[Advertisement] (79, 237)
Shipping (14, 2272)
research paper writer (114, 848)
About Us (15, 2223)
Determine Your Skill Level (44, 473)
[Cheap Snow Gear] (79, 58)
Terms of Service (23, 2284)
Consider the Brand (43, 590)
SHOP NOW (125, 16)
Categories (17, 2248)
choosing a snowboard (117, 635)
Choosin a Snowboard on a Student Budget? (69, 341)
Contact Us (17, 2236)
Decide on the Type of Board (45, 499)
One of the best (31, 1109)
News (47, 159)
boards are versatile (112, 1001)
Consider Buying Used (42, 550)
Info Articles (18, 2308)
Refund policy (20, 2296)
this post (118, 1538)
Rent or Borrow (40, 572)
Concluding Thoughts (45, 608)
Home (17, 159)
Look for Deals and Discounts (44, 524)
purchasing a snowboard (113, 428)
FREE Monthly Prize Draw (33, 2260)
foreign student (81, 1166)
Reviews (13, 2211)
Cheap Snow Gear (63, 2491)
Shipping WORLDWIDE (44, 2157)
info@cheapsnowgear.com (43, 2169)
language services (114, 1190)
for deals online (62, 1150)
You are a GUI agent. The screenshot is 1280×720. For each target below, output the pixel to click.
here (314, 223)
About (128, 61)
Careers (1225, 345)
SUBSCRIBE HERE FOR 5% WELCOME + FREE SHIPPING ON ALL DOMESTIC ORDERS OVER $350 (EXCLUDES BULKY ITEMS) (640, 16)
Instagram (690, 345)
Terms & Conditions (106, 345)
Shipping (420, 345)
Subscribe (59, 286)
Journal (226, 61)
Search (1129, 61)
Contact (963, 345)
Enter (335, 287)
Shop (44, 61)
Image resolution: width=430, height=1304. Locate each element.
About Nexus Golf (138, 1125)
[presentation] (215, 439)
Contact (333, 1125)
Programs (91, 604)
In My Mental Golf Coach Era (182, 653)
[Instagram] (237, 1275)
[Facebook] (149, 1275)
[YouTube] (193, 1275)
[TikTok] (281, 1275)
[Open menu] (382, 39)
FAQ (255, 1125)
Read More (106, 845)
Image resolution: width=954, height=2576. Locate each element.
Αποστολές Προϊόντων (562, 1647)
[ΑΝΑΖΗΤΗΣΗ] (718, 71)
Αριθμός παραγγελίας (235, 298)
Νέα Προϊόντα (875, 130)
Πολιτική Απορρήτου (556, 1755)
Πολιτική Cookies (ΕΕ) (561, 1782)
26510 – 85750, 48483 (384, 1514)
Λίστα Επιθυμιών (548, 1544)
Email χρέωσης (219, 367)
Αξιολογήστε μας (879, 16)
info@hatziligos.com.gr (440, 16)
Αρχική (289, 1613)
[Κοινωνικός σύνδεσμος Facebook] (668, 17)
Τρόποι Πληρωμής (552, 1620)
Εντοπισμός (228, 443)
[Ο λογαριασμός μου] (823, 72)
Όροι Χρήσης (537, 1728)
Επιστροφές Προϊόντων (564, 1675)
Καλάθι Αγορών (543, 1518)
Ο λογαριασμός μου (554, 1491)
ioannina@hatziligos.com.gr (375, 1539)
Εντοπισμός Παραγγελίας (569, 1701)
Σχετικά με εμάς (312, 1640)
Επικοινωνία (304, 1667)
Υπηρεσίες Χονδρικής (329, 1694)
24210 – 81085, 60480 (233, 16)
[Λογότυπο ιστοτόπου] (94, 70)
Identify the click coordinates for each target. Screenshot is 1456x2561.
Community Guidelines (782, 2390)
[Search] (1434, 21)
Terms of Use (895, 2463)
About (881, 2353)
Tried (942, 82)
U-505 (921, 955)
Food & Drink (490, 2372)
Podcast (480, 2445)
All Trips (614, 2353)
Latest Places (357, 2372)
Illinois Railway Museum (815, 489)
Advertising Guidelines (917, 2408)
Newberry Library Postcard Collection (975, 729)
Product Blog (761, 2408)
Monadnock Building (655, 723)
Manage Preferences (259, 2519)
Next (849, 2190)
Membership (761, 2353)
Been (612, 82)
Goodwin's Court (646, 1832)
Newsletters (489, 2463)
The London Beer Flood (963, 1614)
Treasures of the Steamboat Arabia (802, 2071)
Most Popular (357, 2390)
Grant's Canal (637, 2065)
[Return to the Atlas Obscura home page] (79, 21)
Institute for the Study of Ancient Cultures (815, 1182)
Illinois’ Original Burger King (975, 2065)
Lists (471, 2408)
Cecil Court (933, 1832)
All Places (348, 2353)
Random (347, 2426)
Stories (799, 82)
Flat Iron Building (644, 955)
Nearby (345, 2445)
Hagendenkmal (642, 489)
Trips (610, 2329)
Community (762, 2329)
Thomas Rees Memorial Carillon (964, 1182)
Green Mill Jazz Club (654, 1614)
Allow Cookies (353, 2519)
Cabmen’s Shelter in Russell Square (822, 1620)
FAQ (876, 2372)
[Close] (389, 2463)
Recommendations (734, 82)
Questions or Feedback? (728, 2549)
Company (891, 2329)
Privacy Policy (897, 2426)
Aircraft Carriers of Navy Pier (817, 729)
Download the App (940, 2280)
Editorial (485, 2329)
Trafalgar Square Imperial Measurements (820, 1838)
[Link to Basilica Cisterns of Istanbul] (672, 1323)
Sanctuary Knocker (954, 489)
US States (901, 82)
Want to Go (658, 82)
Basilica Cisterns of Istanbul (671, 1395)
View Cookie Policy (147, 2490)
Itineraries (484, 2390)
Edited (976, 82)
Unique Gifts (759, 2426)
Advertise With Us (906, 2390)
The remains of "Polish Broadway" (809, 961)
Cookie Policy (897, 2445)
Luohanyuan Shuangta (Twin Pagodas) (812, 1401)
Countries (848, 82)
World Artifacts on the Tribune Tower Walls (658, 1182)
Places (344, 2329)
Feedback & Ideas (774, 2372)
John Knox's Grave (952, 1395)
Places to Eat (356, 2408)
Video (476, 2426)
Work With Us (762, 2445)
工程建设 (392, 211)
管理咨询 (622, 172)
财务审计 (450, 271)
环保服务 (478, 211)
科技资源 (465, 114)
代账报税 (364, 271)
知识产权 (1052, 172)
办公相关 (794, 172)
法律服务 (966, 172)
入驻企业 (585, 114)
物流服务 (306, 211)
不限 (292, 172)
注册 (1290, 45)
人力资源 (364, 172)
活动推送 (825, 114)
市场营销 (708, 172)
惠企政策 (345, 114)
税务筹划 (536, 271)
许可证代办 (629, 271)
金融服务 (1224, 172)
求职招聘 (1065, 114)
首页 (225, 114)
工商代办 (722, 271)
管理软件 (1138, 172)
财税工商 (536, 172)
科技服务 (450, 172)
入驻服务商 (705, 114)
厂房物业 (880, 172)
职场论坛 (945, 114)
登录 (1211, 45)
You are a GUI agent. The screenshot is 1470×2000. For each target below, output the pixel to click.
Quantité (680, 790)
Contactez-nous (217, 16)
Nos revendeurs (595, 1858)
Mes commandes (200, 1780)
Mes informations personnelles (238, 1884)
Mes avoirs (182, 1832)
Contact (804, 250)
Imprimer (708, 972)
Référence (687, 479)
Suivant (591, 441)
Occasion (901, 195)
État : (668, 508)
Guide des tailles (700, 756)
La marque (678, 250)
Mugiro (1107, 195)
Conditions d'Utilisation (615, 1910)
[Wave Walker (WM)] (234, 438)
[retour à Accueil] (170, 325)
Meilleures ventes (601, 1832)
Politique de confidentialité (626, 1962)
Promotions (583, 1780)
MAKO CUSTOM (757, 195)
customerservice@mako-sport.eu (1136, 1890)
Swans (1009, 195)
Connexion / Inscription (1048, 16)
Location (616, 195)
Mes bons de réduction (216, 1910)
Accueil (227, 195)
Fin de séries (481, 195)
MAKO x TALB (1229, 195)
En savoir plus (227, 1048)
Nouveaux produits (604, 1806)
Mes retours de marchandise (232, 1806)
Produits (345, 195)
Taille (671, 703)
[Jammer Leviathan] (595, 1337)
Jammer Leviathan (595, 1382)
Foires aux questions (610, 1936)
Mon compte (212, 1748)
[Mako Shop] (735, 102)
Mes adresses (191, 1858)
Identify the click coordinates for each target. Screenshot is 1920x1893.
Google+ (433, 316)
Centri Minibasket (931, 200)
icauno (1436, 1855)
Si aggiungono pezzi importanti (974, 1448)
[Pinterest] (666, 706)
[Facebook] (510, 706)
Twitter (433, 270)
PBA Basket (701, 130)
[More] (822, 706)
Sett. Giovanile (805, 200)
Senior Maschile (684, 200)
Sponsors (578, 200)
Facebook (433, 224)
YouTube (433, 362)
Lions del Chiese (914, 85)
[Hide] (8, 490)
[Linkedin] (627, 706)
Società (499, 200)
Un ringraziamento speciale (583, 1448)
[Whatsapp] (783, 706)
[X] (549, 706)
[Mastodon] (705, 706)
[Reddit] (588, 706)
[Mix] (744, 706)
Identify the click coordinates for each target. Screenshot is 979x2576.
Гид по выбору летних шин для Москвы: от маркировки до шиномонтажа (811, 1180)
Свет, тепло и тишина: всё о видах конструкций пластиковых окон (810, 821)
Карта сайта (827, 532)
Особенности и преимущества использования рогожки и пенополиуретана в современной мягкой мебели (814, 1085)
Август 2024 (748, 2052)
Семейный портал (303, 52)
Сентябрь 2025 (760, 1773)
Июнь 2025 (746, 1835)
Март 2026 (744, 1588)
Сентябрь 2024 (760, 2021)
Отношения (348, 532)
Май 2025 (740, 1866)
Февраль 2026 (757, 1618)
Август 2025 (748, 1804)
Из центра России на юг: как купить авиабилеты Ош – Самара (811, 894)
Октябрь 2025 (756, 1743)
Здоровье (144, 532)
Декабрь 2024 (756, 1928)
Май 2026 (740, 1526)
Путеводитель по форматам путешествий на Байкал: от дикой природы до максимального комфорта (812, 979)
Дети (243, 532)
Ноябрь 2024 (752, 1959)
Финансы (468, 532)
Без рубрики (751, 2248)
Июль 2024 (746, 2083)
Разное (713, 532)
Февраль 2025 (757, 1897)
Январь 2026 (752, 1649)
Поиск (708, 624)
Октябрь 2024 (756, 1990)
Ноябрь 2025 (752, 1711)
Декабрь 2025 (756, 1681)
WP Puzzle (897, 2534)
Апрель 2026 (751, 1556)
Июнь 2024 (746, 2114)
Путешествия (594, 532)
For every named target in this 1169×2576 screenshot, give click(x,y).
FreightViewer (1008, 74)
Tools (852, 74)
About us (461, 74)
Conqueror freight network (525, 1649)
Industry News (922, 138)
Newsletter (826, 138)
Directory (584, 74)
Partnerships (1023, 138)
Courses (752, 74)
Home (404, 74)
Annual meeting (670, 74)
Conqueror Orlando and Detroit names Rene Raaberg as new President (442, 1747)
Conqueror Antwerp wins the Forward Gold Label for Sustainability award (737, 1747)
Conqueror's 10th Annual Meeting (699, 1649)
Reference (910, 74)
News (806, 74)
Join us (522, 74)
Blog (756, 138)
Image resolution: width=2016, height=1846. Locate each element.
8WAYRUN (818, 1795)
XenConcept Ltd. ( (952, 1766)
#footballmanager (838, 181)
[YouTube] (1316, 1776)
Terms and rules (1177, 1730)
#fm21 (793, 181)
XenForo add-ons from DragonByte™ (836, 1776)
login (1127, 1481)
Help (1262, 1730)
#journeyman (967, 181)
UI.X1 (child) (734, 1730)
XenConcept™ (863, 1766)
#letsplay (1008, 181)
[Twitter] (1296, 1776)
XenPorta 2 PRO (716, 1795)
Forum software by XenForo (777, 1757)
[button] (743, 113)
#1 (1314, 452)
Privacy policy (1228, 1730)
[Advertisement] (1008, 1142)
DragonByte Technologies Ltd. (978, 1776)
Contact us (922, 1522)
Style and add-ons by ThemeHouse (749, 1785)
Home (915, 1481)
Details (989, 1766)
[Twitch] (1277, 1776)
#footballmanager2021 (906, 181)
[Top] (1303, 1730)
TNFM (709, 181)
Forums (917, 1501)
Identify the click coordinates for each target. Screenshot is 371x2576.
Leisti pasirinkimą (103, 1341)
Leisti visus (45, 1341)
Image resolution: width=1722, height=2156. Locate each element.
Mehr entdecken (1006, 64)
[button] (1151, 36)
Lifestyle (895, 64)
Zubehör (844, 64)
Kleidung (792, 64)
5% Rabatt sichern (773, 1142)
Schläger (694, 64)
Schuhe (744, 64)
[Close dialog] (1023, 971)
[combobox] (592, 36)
■ ■ ■ ■ ■ ■ ■
**Required action**
Give again exactly, and only, the lines above starting at the one with "Май 2025 (740, 1866)" and ending at the one with "FreightViewer (1008, 74)".

**Expected answer**
Май 2025 (740, 1866)
Февраль 2026 (757, 1618)
Август 2025 (748, 1804)
Из центра России на юг: как купить авиабилеты Ош – Самара (811, 894)
Октябрь 2025 (756, 1743)
Здоровье (144, 532)
Декабрь 2024 (756, 1928)
Май 2026 (740, 1526)
Путеводитель по форматам путешествий на Байкал: от дикой природы до максимального комфорта (812, 979)
Дети (243, 532)
Ноябрь 2024 (752, 1959)
Финансы (468, 532)
Без рубрики (751, 2248)
Июль 2024 (746, 2083)
Разное (713, 532)
Февраль 2025 (757, 1897)
Январь 2026 (752, 1649)
Поиск (708, 624)
Октябрь 2024 (756, 1990)
Ноябрь 2025 (752, 1711)
Декабрь 2025 (756, 1681)
WP Puzzle (897, 2534)
Апрель 2026 (751, 1556)
Июнь 2024 (746, 2114)
Путешествия (594, 532)
For every named target in this 1169×2576 screenshot, give click(x,y).
FreightViewer (1008, 74)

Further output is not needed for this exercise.